Document passage –
•••

COSATU’s challenge is not to compete against weak fish-and-chips formations. We are not entering a race against nobodies. We want to consistently appraise ourselves against the best of the traditions we ourselves established in our long history. No one else holds these traditions except our selves. This book and the survey that informs it help us to continuously look at ourselves in the mirror. Any organisation that does not do this will eventually die.

The book also illustrates some of the challenges facing labour studies today, particularly in a middle-income country.

One problem is that theories in labour studies seem excessively influenced by the internal problems and substantial decline in membership of unions in the U.S. As a result, they tend to be highly pessimistic about unions’ potential for ensuring internal democracy and surviving globalization.

The fact is, of course, that unions in Europe face similar challenges, but have not seen nearly as serious a decline. Moreover, in middle-income countries like Brazil, Korea and South Africa, union membership and political influence has grown or at least stabilised over the past ten years.

COSATU, KCTU and CUT in particular don’t fit preconceived ideas about bureaucratic, inherently reformist, and ultimately declining union movements. In themselves, these two union movements point to the risks of generalising based on theories about workers in parts of the industrialised countries. In the words of Mark Twain, reports of our demise are greatly exaggerated.

The gap between theory and reality emerges clearly in some parts of this book. Parts of the theoretical sections often read as if COSATU is on the brink of collapse or at least a bureaucratic transition that will doom workers to silence. These sections may be too influenced by the general pessimisms on unions based on U.S. unions.

COSATU has championed the cause of the entire working class not just a declining base of “permanent employees.” In addition to the NUM/Chamber of Mines example provided in the book as efforts to protect temporal/casualised labour, we have countless other examples where COSATU affiliates signed agreements that sought to protect this category of workers. This includes the NUMSA and SEIFSA 2003 agreement and the historic agreement reached by SACCAWU and Shoprite Checkers. It is correct though that we have not succeeded in implementing many of our own strategies to recruit atypical workers. It is true that most of our members are in permanent positions. We have pointed out this through out our recent history including in the September Commission and the Organisational Review Commission.

•••

Work request – Pick up the passage on COSATU and labor studies right after its last sentence and keep writing it.

(Stored entries)
•••

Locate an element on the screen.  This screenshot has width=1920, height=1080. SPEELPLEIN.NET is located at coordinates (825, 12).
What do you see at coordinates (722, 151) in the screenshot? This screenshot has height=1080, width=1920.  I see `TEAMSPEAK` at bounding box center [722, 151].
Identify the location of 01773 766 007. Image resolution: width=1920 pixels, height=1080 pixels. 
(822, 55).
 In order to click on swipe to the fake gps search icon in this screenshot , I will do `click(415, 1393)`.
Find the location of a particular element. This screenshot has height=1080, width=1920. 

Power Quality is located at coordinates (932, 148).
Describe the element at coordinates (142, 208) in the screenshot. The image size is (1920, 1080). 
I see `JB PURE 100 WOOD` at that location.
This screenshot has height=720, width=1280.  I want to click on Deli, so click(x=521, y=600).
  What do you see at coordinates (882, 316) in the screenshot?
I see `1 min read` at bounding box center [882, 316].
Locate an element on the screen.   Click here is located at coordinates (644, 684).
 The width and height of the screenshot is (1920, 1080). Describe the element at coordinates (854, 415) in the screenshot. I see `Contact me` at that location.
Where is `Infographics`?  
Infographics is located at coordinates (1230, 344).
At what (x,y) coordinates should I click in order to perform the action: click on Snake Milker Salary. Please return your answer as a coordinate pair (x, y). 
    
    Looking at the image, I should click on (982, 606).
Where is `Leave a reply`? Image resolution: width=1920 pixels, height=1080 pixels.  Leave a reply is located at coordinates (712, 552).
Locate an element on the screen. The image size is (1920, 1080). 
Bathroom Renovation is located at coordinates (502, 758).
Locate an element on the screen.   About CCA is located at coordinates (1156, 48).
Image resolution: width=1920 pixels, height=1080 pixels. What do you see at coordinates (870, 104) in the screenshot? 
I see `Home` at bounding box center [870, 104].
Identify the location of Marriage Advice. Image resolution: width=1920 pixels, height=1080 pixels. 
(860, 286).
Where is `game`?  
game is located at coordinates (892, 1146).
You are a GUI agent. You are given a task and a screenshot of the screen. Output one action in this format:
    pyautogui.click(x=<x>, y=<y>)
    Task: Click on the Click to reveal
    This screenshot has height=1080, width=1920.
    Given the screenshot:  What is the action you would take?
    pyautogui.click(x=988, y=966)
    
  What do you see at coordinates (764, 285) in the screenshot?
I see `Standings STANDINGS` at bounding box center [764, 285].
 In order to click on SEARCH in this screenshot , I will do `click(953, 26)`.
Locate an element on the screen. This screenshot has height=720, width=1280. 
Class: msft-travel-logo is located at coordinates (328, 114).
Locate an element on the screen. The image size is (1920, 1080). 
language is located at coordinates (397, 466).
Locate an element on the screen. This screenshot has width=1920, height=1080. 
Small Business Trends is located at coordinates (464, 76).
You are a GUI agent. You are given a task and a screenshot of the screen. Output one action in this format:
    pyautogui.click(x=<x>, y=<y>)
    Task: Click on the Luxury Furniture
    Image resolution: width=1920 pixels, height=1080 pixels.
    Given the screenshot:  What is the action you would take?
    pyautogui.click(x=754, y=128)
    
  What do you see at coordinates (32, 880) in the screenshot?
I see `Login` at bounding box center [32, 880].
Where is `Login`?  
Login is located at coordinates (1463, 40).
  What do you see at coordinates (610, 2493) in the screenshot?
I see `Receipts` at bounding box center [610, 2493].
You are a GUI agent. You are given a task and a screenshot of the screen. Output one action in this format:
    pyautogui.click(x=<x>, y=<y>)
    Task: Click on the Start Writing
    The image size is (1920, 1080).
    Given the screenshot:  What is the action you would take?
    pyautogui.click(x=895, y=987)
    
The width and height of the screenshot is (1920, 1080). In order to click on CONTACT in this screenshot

•••

Result for this exercise –
Beyond this problem, there is a subject/object problem inherent in labour studies. We as COSATU aim to give the working class a voice. In academic studies, however, we become the objects of scrutiny, and we ourselves seem to lose voice and agency.

Part of the answer is for scholarly, scientific work to do more to take on board the mass of position papers and reports generated by COSATU and its affiliates. Even more, we need to think about how we can structure a more consistent dialogue. Ideally, we should exchange insights and materials on an on-going basis, instead of studying each other as foreign objects seen at a distance. We want to engage organically, not just through published articles and speeches at rather long intervals.

Finally, we need to ask how we can combine scholarly insights with internal democracy. This is particularly a problem where a number of intellectuals disagree with our members’ views – notably, it seems, around the Alliance. We can’t just say our members are misguided, since that would spell the death of internal democracy. The fact is that for ordinary South Africans, it remains true that the Alliance brought about liberation, and with it a host of new freedoms and real benefits – even if the gains in economic terms have gone mostly to capital.

Comrades and friends,

Let us again express our gratitude to those who have done so much work to make this book a success. We appreciate the interest and will learn from your insights. Above all, we hope this book will form the start, not the end, of a process of closer collaboration and discussion in facing the challenges ahead.